What happens if you choose not to sign your settlement agreement
If you choose not to sign your settlement agreement then this means that you can still potentially pursue your employer in respect of legal rights that you believe your employer has infringed upon. We will advise you on what potential consequences your rejection of the settlement agreement will have – including the potential termination of your contract of employment – and outline some practical next steps for you. However, you should be aware that if you do reject the settlement agreement then your employer will not make a contribution to your fees and you will be responsible for all of the legal fees that we have incurred in advising you.

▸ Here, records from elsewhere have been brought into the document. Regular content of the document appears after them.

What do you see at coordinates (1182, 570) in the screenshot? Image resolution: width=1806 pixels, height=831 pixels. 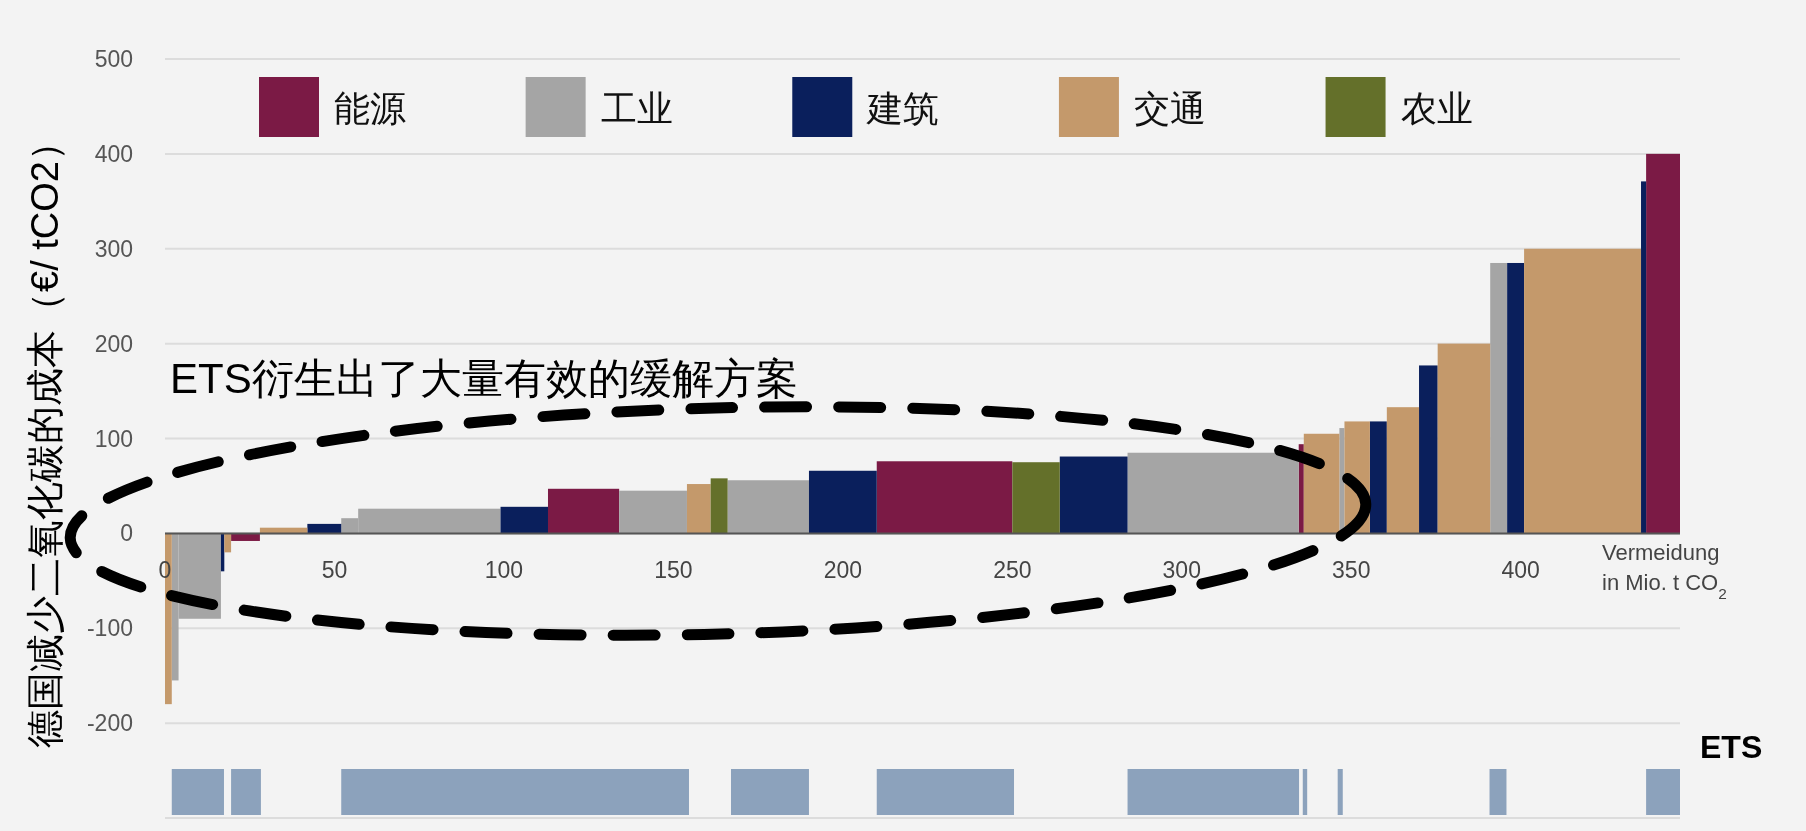 I see `x-tick-label: 300` at bounding box center [1182, 570].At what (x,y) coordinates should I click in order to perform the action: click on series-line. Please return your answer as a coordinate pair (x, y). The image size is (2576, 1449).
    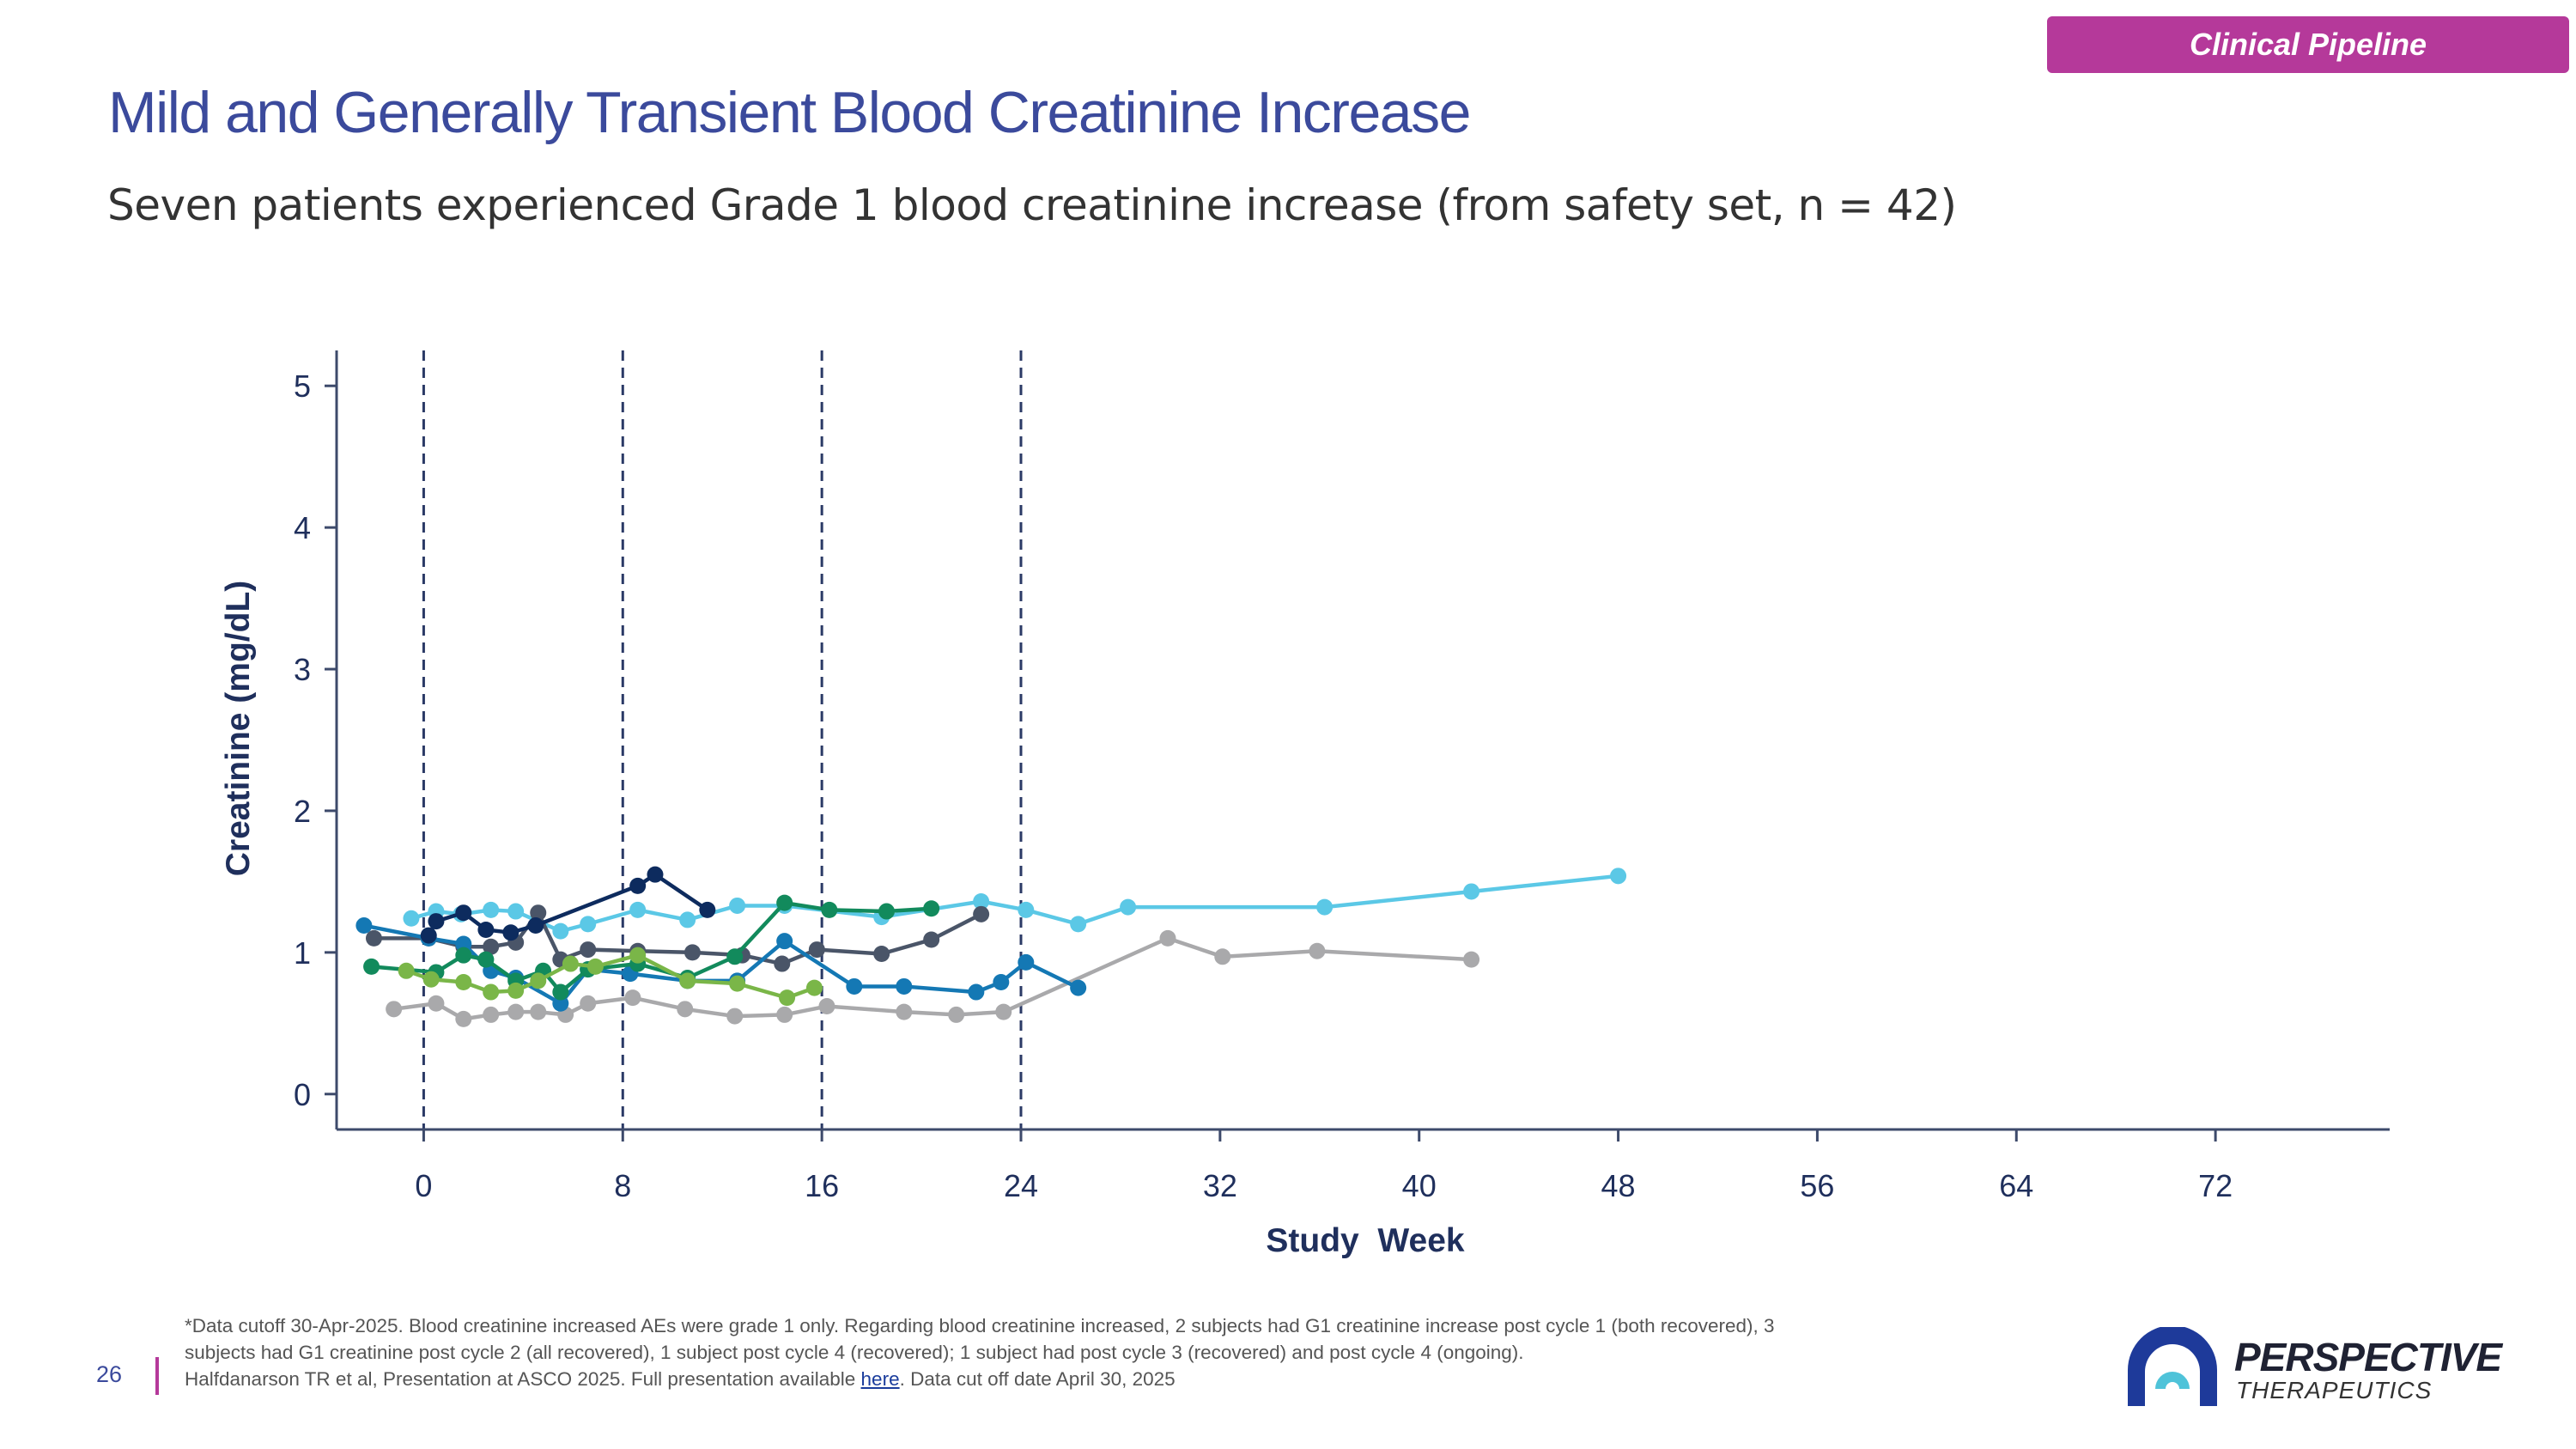
    Looking at the image, I should click on (568, 905).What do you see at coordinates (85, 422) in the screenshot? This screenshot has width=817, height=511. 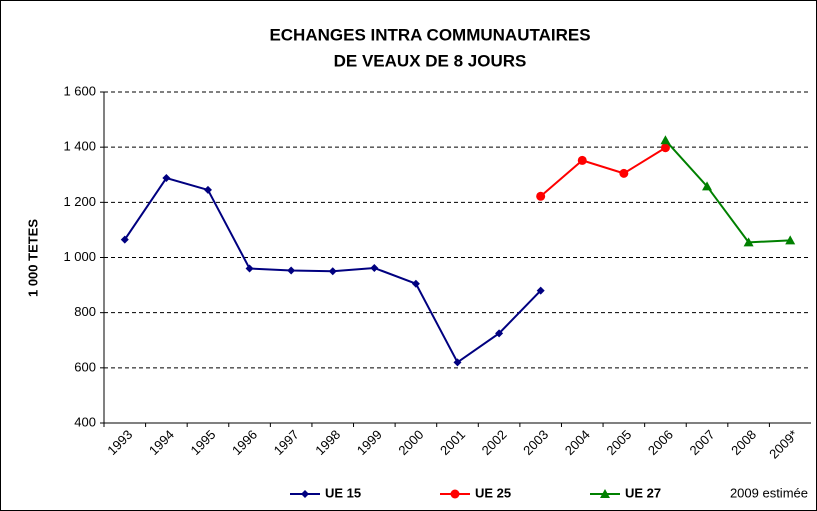 I see `y-tick-label: 400` at bounding box center [85, 422]. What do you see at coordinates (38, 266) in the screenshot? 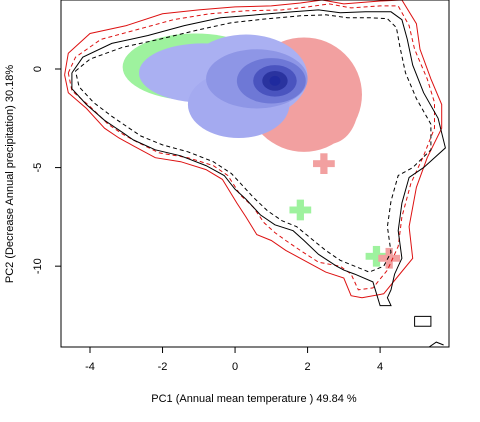
I see `y-tick-label: -10` at bounding box center [38, 266].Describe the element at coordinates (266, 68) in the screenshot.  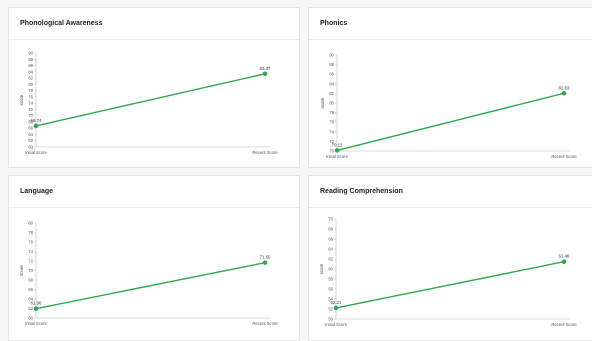
I see `data-label: 83.37` at that location.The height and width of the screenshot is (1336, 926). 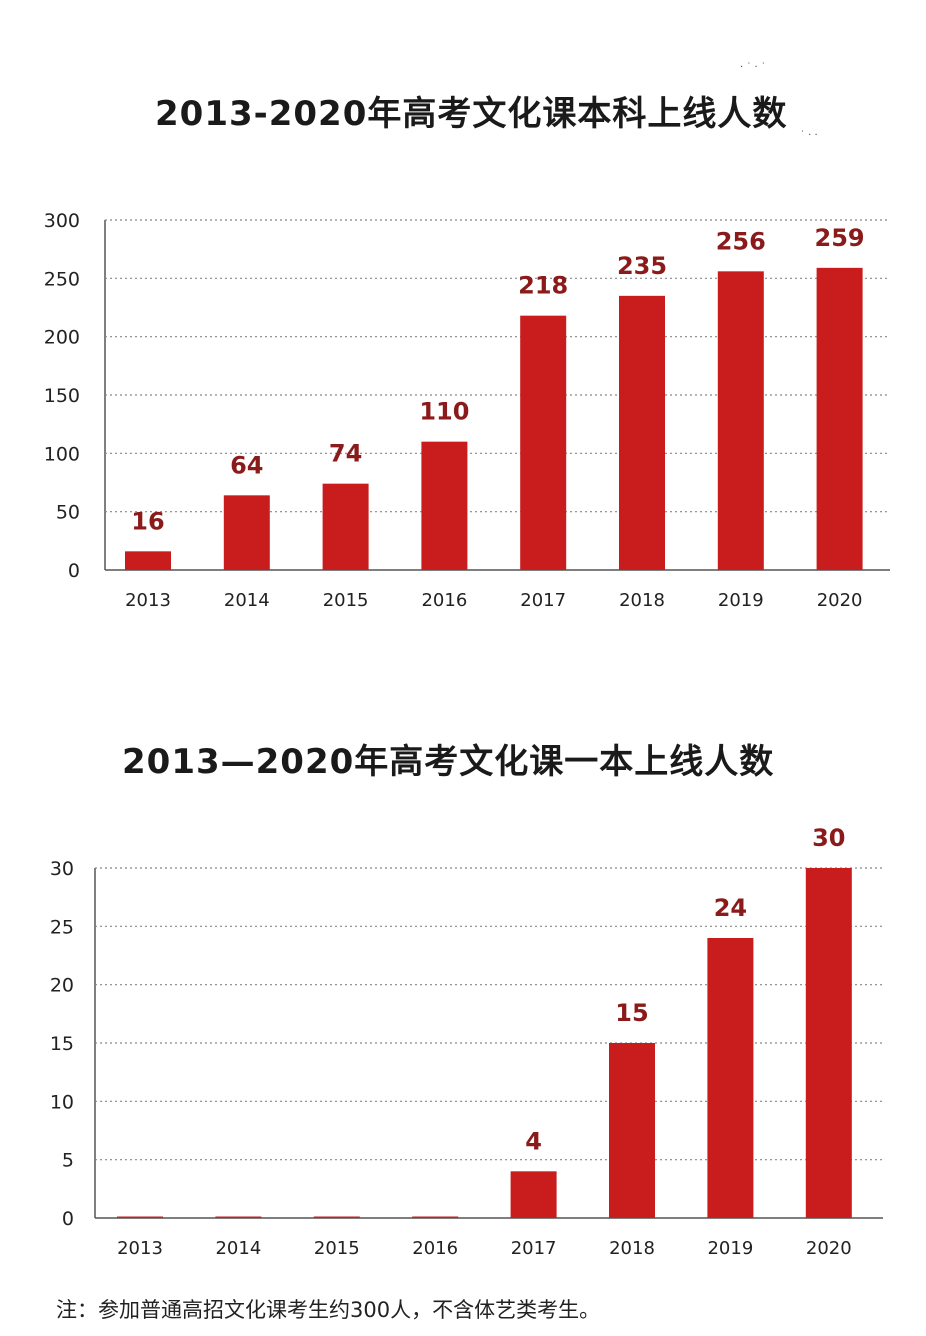 I want to click on decoration-dots: ˙ · ·, so click(x=809, y=136).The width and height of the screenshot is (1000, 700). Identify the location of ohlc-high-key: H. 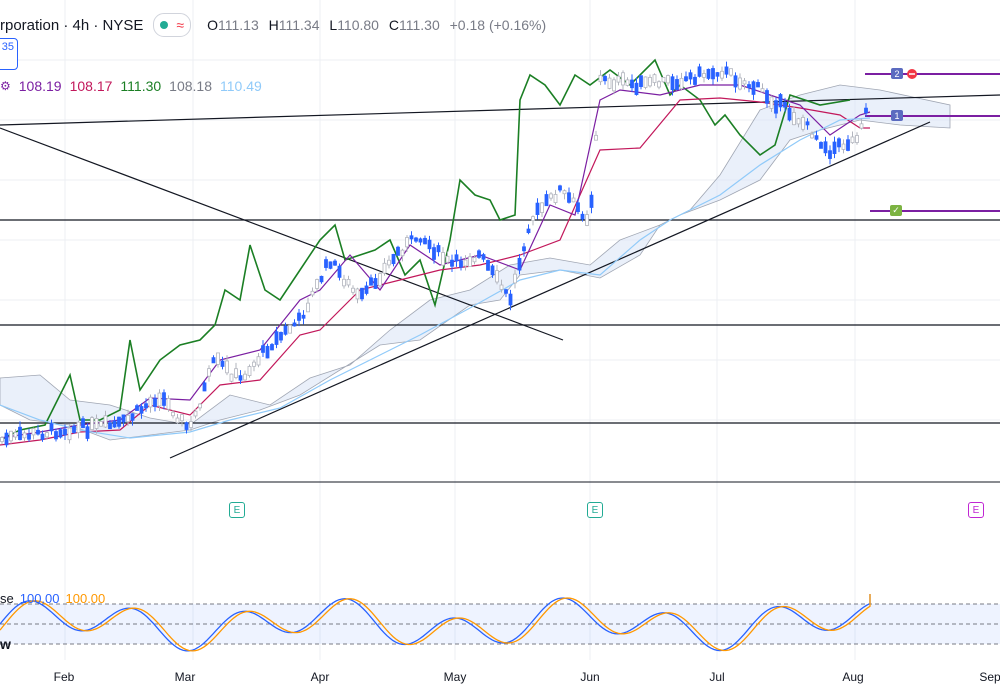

If you wish to make an Employment Tribunal claim (instead of signing a settlement agreement), then you must first notify ACAS of the details of your claim and engage in “Pre-Claim Conciliation”. If your claim doesn’t settle in the conciliation period (a period of up to one month) then ACAS will issue a certificate which certifies that you have engaged in pre-claim conciliation; this allows you to then bring an Employment Tribunal claim, should you wish to do so. However, the new ACAS pre-claim conciliation service may make the limitation dates for your claim more difficult to calculate and you are advised to seek specialist legal advice on this.
Signing the settlement agreement: it’s your decision
Although our job is to provide you with legal advice on your settlement agreement, it’s not for us to tell you whether to sign your settlement agreement or not – you must make this decision. If you instruct us to advise you on the merits of your Employment Tribunal claims and whether the value of the settlement agreement represents a “good deal”, we aim to give you the best possible information to allow you to make an informed choice about your settlement agreement.